On September 14, 2020, a CGI short titled Hunted was debuted on the Star Wars YouTube channel, being produced by Motive Studios in collaboration with Lucasfilm, Skywalker Sound, and Industrial Light & Magic. The short follows the Empire's retreat after a surprise attack by the New Republic, which marks yet another defeat for the Empire after the destruction of the second Death Star. Squadron Leader Varko Grey delayed his retreat in an attempt to defend a TIE Bomber pilot, yet the pilot's ship is destroyed and Grey is too late to escape with his Star Destroyer. Now the last TIE ship on the battlefield, he enters into a dogfight with an X-wing and manages to destroy it before crashing onto the planet's surface. He states that the war is not yet over as he is retrieved by Imperial forces.

=== Pre-order bonuses ===
If pre-ordering the game, additional cosmetic skins for the game's pilots and ships were included.

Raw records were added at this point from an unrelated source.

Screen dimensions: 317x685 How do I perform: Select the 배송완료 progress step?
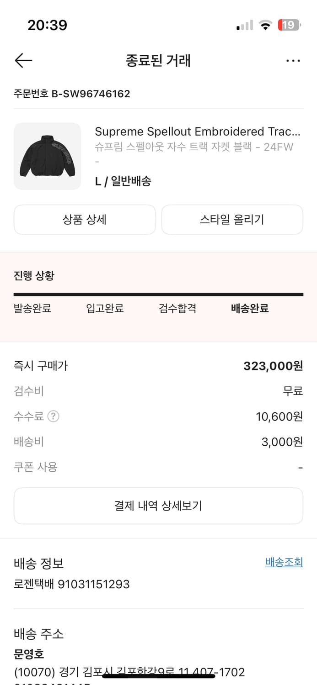tap(249, 308)
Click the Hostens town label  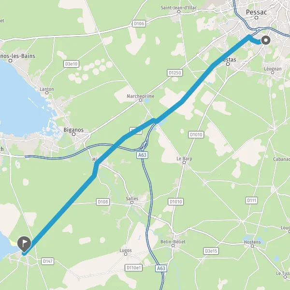(252, 242)
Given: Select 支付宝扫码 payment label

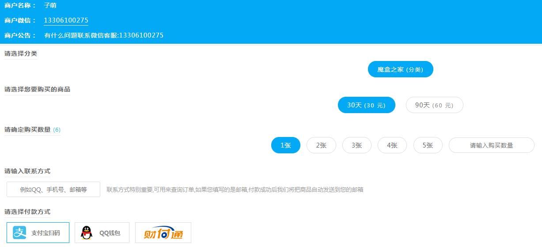Looking at the screenshot, I should tap(45, 233).
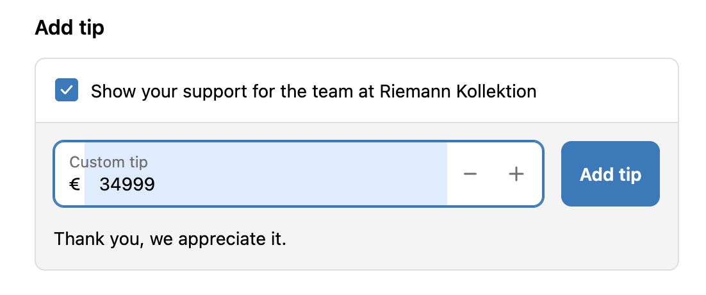Viewport: 706px width, 295px height.
Task: Raise the tip using the plus stepper
Action: coord(516,174)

The first selection of these are themed around the New Republic Recruit or Imperial Ace sets, and include a skin for each ship, a skin each for both Imperial and New Republic pilots, and a decal for both sets.

Following the promotional short Hunted, two additional skins for the X-wing and TIE Interceptor respectively, titled the Var-Shaa set, were added to the pre-order bonuses and are based on the appearances of the two ships from the short.

==Reception==

Star Wars: Squadrons received "generally favorable" reviews, according to review aggregator platform Metacritic. Some critics compared the game's favorable reception to the Rogue Squadron video games that were released during the late 1990s and early 2000s.

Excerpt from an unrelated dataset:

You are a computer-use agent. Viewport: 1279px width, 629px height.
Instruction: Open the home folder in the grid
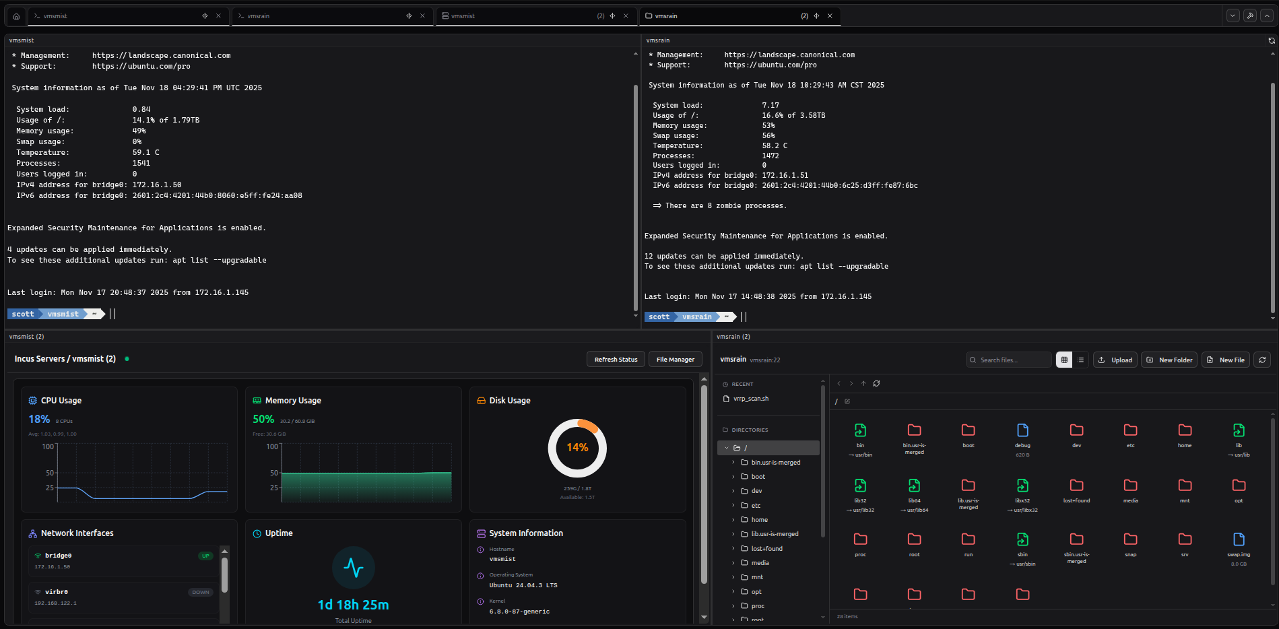pyautogui.click(x=1184, y=430)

PC Gamer awarded the game a score of 83/100, praising the combat and flight mechanics but criticizing the lack of choices in the story and character development. Game Informer awarded it 8.25 out of 10, praising the multiplayer but saying the single-player "struggles to hit the target." Push Square awarded the game 6 out of 10, praising its flight mechanics, but criticizing the overall experience as lacking in excitement and content.

Aggregate score
| Aggregator | Score |
|---|---|
| Metacritic | PC: 79/100 PS4: 79/100 XONE: 78/100 |

Review scores
| Publication | Score |
|---|---|
| Destructoid | 8.5/10 |
| Easy Allies | 8/10 |
| Game Informer | 8.25/10 |
| GameRevolution | 3.5/5 |
| GameSpot | 7/10 |
| GamesRadar+ | 3.5/5 |
| Hardcore Gamer | 4/5 |
| IGN | 8/10 (SP) 7/10 (MP) |
| PC Gamer (US) | 83/100 |
| Push Square | 6/10 |
| Shacknews | 8/10 |
| The Guardian | 5/5 |
| USgamer | 4/5 |
| VG247 | 4/5 |
| VideoGamer.com | 7/10 |

===Sales===

In Japan, the PlayStation 4 version of Star Wars: Squadrons sold 5,114 physical copies within its first week of release, making it the twelfth best-selling retail game of the week in the country. It was the 28th best selling game in Japan for the week of October 5, 2020 to October 11, 2020, selling 1,972 copies.

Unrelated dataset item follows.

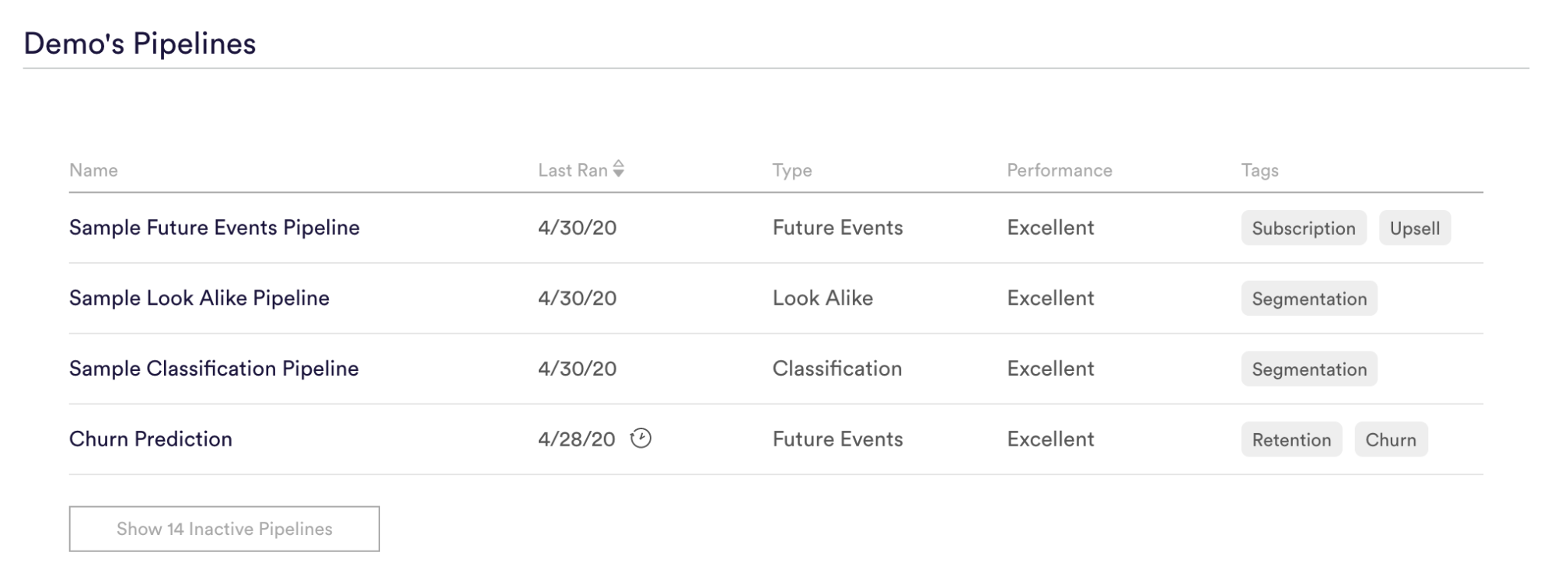This screenshot has height=577, width=1554.
Task: Open Sample Future Events Pipeline
Action: 214,228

In the UK, Star Wars: Squadrons was the second bestselling retail game during its first week of release, and the bestselling digital game during the same week. It was the third best-selling game in Switzerland during its first week of release.

On PS4, it was the 2nd most downloaded game in October 2020 in the United States and Canada, and the 3rd in Europe. As of October 2020, the game sold over 1.1 million digital copies. In November 2020, it was the 18th most downloaded game on PS4 in the United States and Canada.

===Awards===
Star Wars: Squadrons was nominated for Best VR/AR at The Game Awards 2020. It won the Music of the Year award at The Game Audio Network Guild Awards It won Best PS VR Experience at the PlayStation.Blog 2020 Game of the Year Awards.